第5話 リリアの憂鬱
「……ハル君……」
リリアは一人、部屋でハルトの名を呼ぶ。しかし、その声に返答はない。ハルトがいたはずの場所を見つめてリリアは目じりに涙を浮かべる。
「あんなに一緒だったのに……まるであの頃が遠い昔のことみたい。ハル君……どうして、どうして今ここに居てくれないの?」
湧き上がる寂しさを堪えきれず、リリアはその場に崩れ落ちる。ハルトがいない。それだけでリリアの心は捨てられた子犬のように打ち震え、立ち直ることなどできそうになかった。
が、しかし。そんな状況を見つめている人物が一人。母のマリナである。
「あなた……ハルトの部屋で何してるのよ」
「……ハル君……」
「ハル君……じゃないわよ。何絶望に打ちひしがれた表情してるの? 頭でも打ったの?」
「絶望……そう。これが絶望。
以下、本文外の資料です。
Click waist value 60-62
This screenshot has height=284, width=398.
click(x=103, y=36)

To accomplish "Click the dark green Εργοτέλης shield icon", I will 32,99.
ハル君のいない世界なんて……」
「何言ってるのよ。ハルトは王都にいるんでしょう。あなたさっきそう言ってたじゃない」
「王都に居てもここにはいないのぉおおおお! あぁあああああハル君に会いたいハル君に会いたい会いたい会いたいぃいいいい!!」
「うるさいわよ。ご近所迷惑でしょ」
「あぁあああハルくぅううううんん!! 私の中のハル君成分が足りないぃいいいい!!!」
「う・る・さ・い・わ・よ」
「いだだだだだだ! ごめ、ごめんなさい! 黙ります、黙りますからぁ!」
注意しても騒ぎ続けるリリアに静かにキレたマリナがアイアンクローを決める。とっさに魔力を張り防御するリリアだが、子育てで鍛えられたマリナの腕力はリリアの防御を容易く超えてダメージを与える。
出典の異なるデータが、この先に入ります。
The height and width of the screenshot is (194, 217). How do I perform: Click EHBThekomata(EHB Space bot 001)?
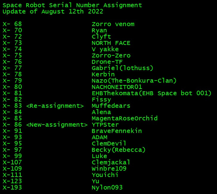pos(151,93)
「まったくあなたは……ハルトがいるときはまとも……まともかしら。まだまともな方なのに、ちょっとハルトのそばを離れるだけでこれなんだから」
「いたた……痛いよー。おかーさん」
「あなたがうるさいからでしょ。っていうかあなた家に帰ってきたからって気を抜きすぎよ。何よその恰好は」
「え、この恰好? 何って……運動着だけど」
「そうじゃなくて、それあなたが14歳くらいの頃のやつでしょう? サイズあってないじゃない」
リリアが来てるのは日曜学校の頃に着ていた運動着だ。今のリリアはその頃よりも成長しているので、服のサイズが合っておらず。あちらこちらがはみ出している。しかし、ハルトがいないこの場においてリリアはそんなことを全く気にしてはいなかった。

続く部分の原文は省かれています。